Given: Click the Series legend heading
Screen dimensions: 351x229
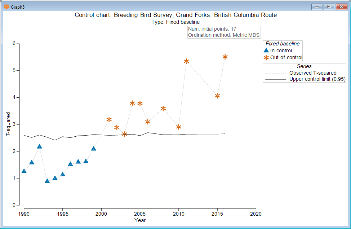Looking at the screenshot, I should [x=305, y=66].
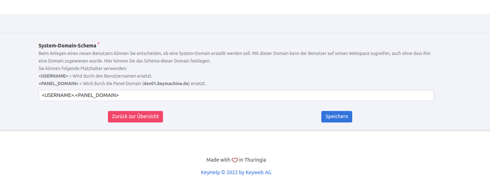
Task: Click the heart icon in the footer
Action: 235,160
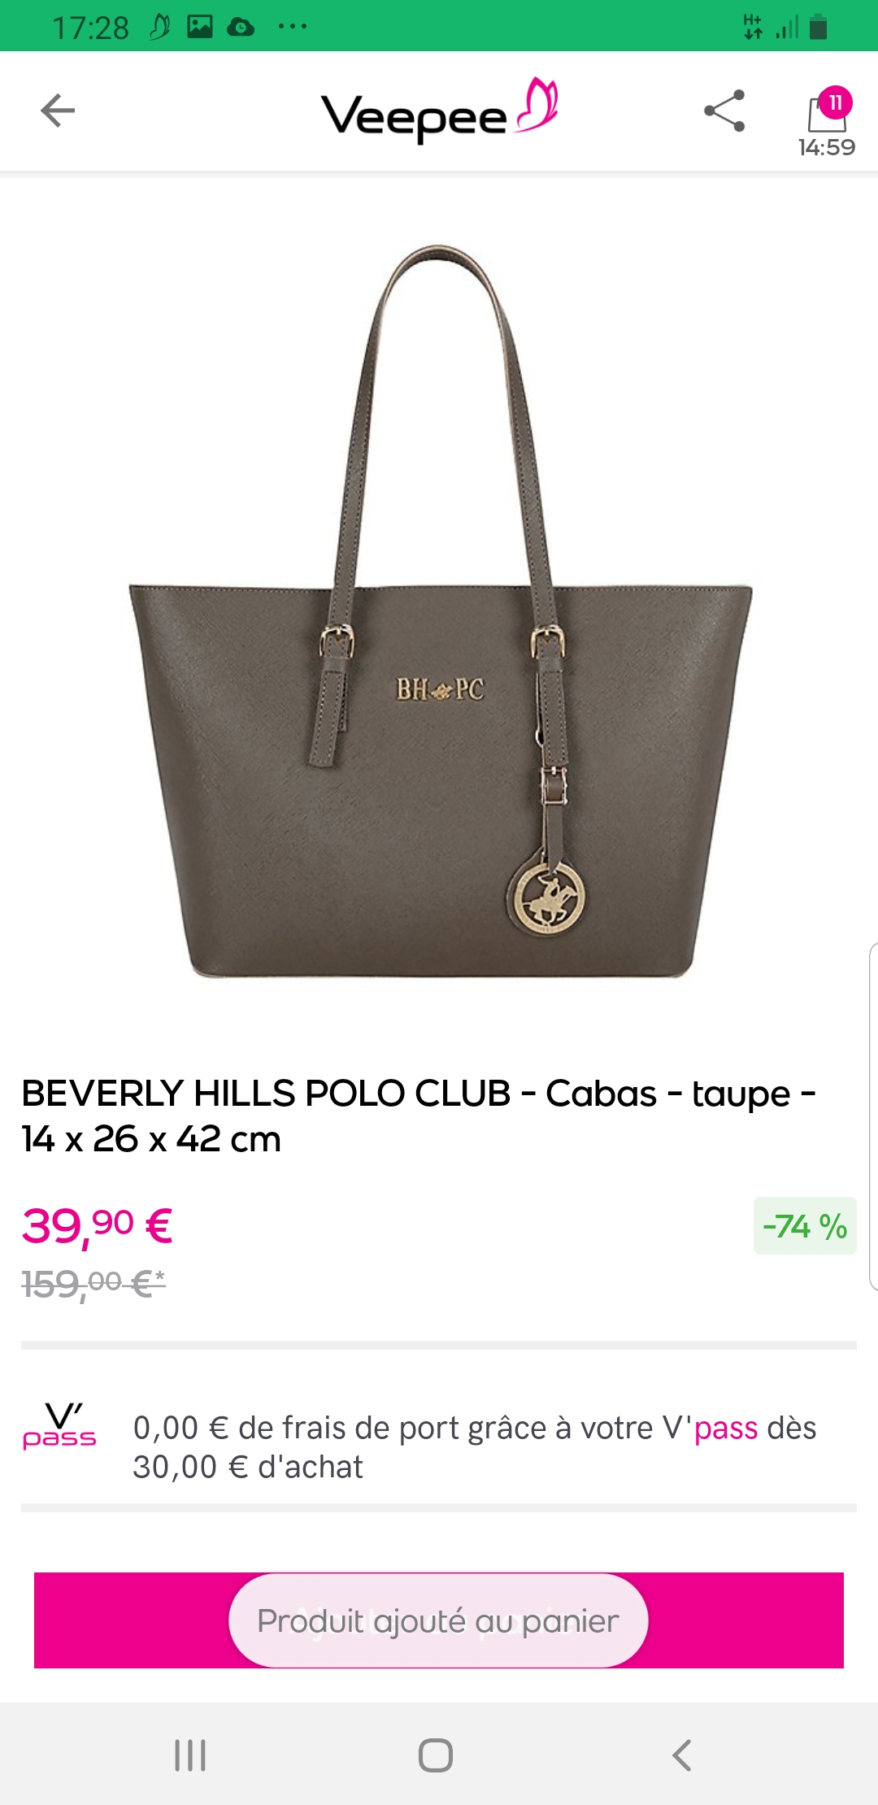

Your objective
Copy the entries above faithfully and omit every image.

Answer for the task
Given: Click the Series legend heading
Screen dimensions: 351x229
Looking at the screenshot, I should [x=305, y=66].
Task: Click the heart icon in the footer
Action: 235,160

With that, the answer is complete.